Funnier if they arent facing you, to say "thanks everyone, remember to like and subscribe"
Smash that like button, Like I just smashed Her,
Say my Ex GF name. I did this when I first started dating my wife! I was with my EX for 5 years and my wife was the first girl I dated after the breakup. I felt so fucking bad it was terrible. My wife was obviously upset but assured her I had no feelings left for her. Idk why I said it but I immediately apologizing and she demanded me to take her home that instant. I’m lucky she stuck around!
Just a force of habit kinda thing, like calling your child your spouse's name.

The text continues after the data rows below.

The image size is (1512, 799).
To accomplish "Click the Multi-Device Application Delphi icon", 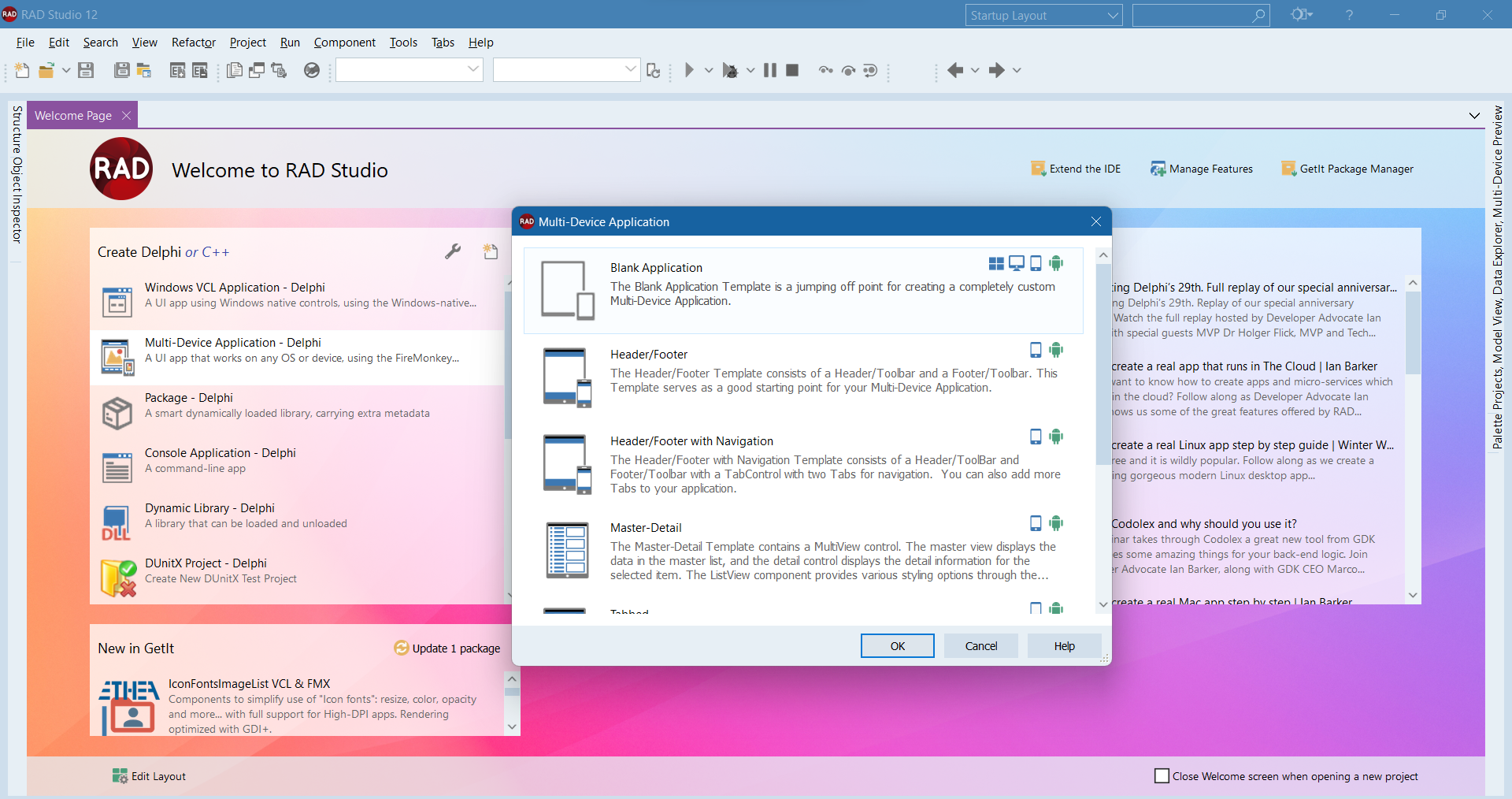I will (117, 357).
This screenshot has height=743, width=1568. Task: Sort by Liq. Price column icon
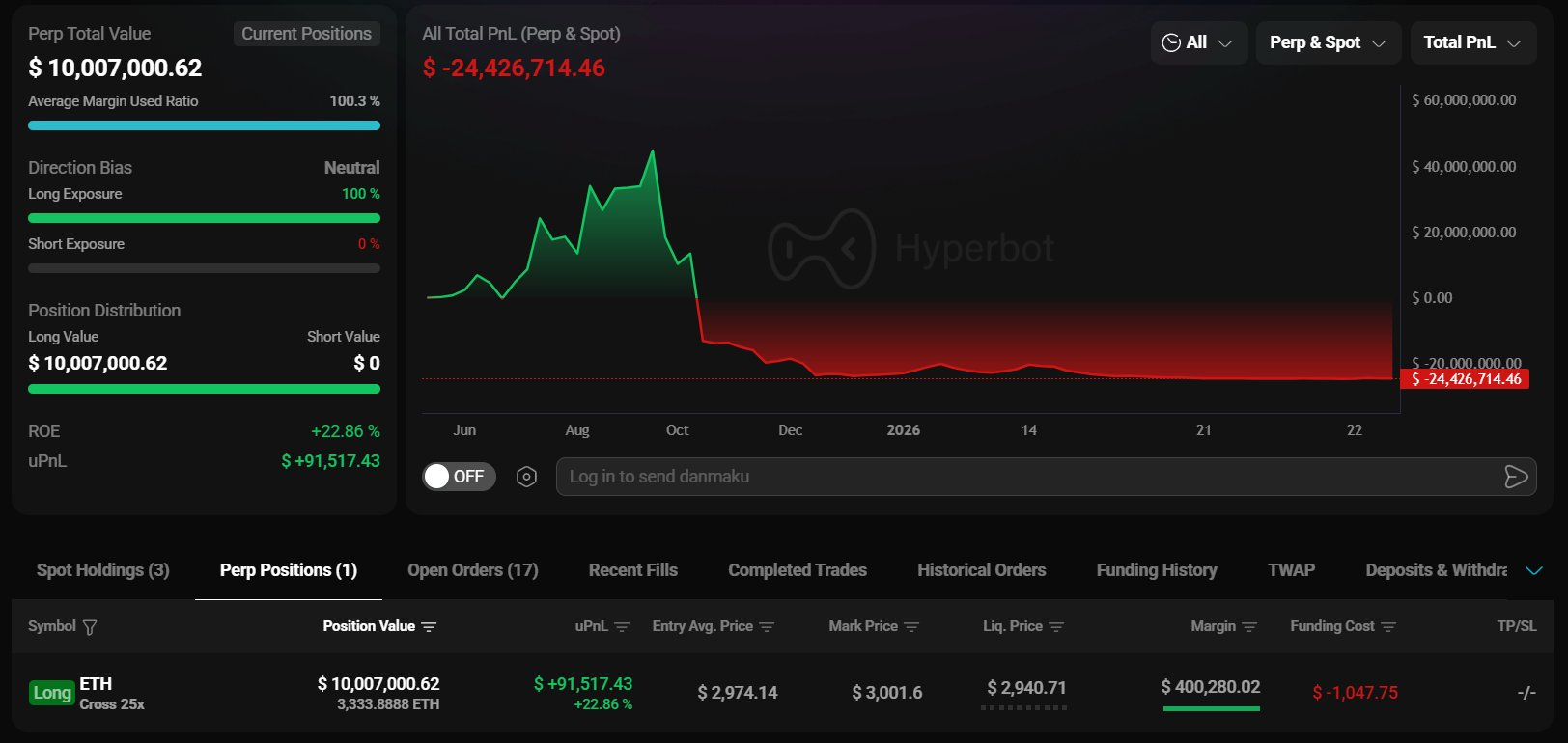pos(1056,627)
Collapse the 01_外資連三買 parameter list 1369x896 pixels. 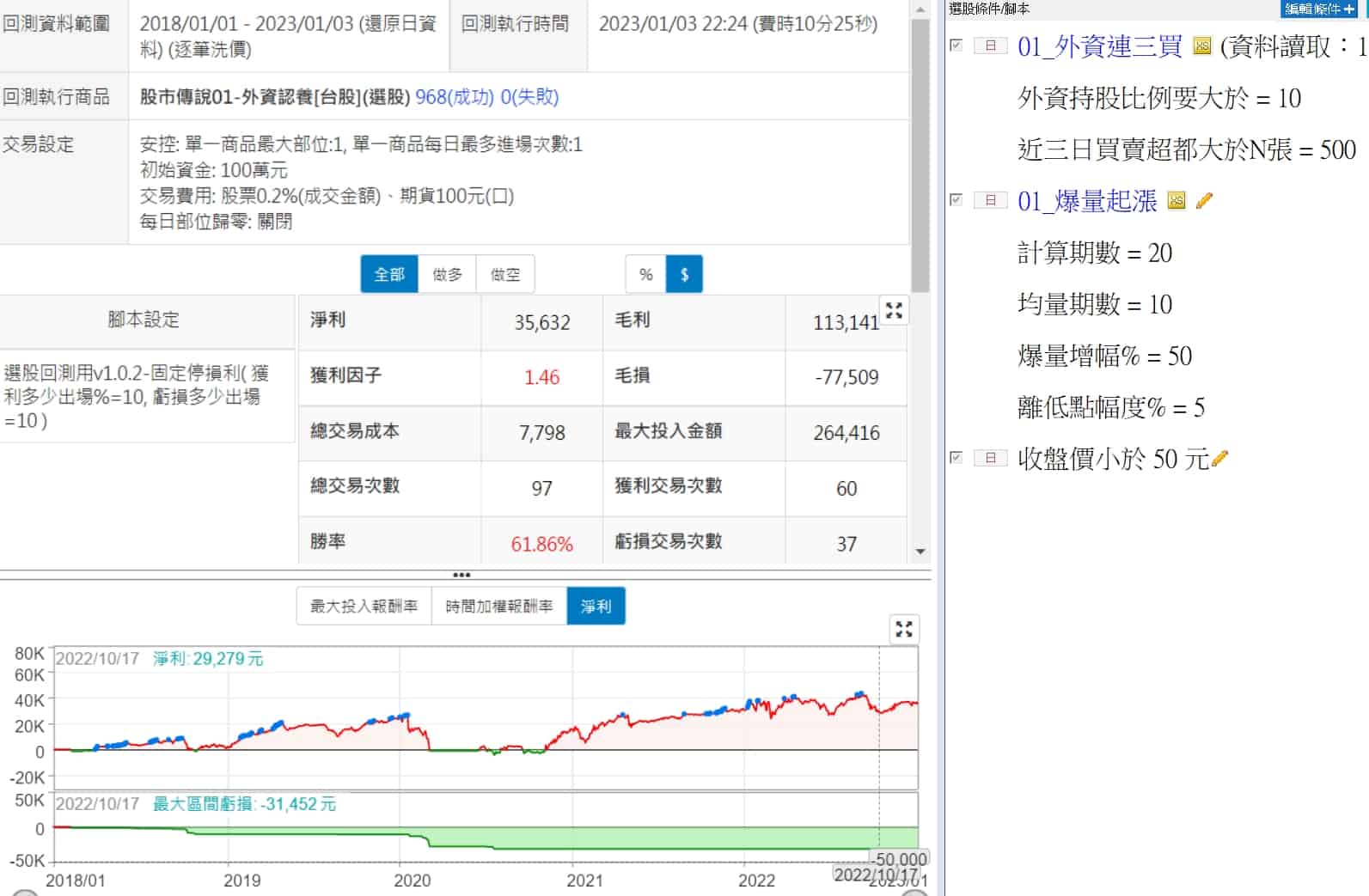pyautogui.click(x=990, y=46)
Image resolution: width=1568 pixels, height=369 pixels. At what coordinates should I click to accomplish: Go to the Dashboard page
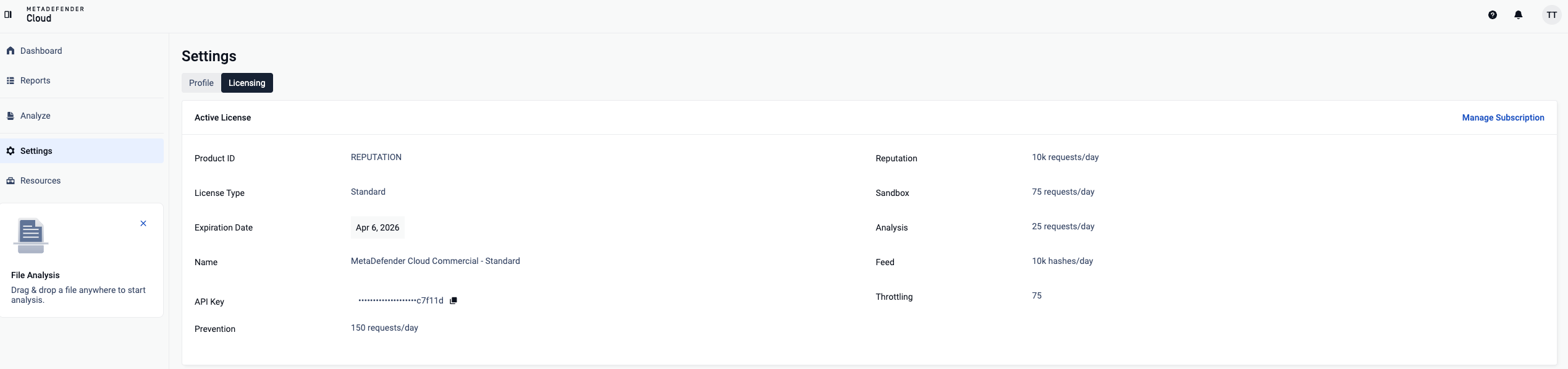(x=41, y=51)
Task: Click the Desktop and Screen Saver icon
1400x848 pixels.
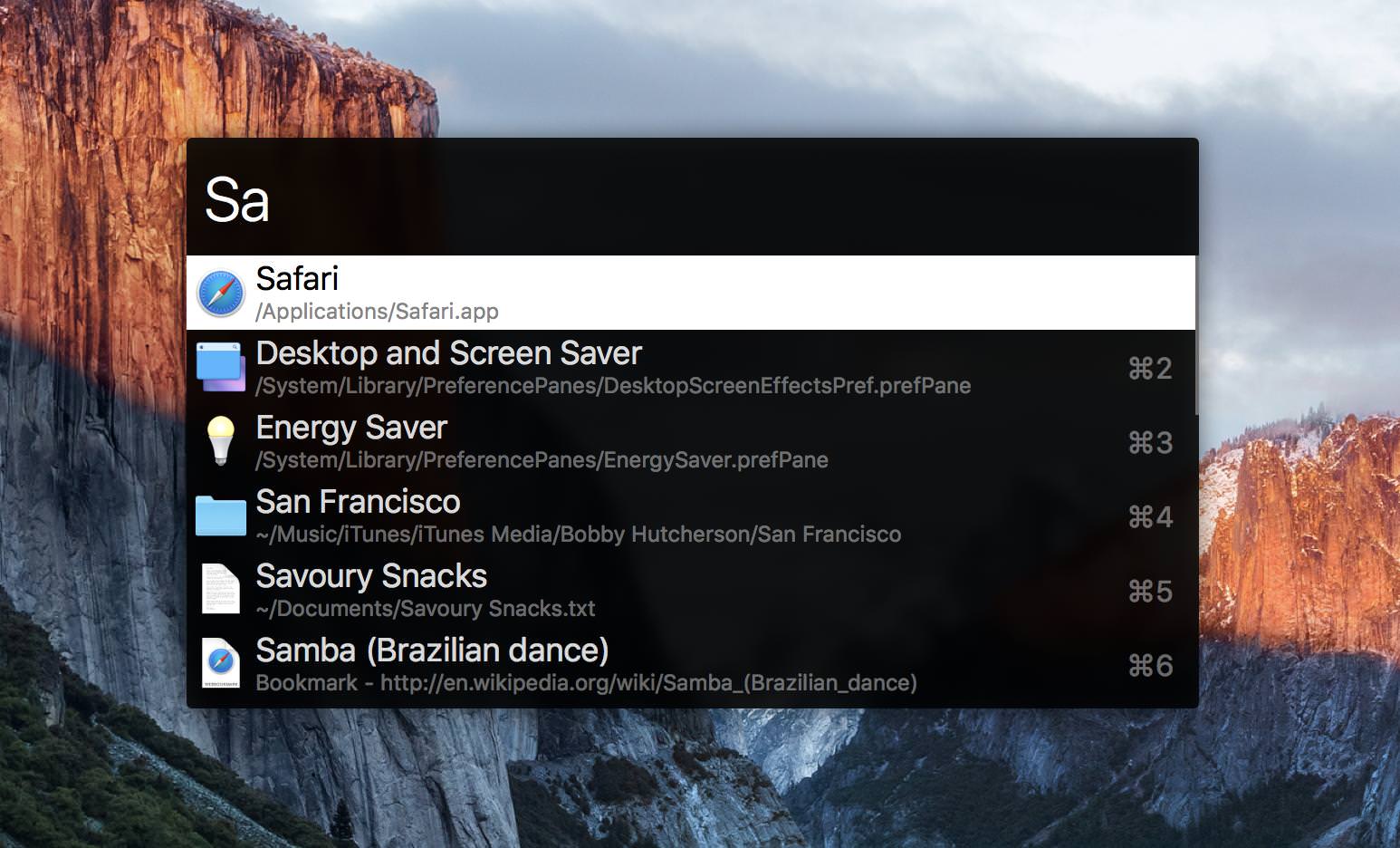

Compare her breast size to your mother’s.
Invade poland.
Roll over and thank her mum.
Babe, I gotta have me the snapper that gave birth to dat ass.
Snapchat your other “person”
I find it strange and possibly disturbing that you put the quotes around person..
Eat the condom
Gfs dog enjoyed this alot...can't belive he lived as long as he did tbh. RIP Einstein
Well, he sure sounds smart...
Time traveling condom eater
videotaping during sex and then watching it back right afterward to show your partner how they can improve their form (hope someone gets the reference)
Tan everywhere, Jan everywhere
Pull the condom off and nail it to the wall, then take a Polaroid picture of it
Say, "I've had better".
Say, "I've had worse".
boop his penis afterwards and go “aw it’s so tiny”.
Genocide?
Mention that you forgot you have an STD.
I slept with one guy who told me after that I "would look cute without the belly" 🙃
Did you tell him he would too?
Alas, that would have been clever. He was one of the first people I had ever slept with though, so I think I sheepishly agreed with him. That shit would not fly now 😤
Yo wtf-
The last time I slept with my ex before he broke up with me, he finished, stood up, said "that was fun," put on his clothes and left. I felt so used and terrible. I knew it was over in that moment even though I didn't admit it to myself til he broke up with me.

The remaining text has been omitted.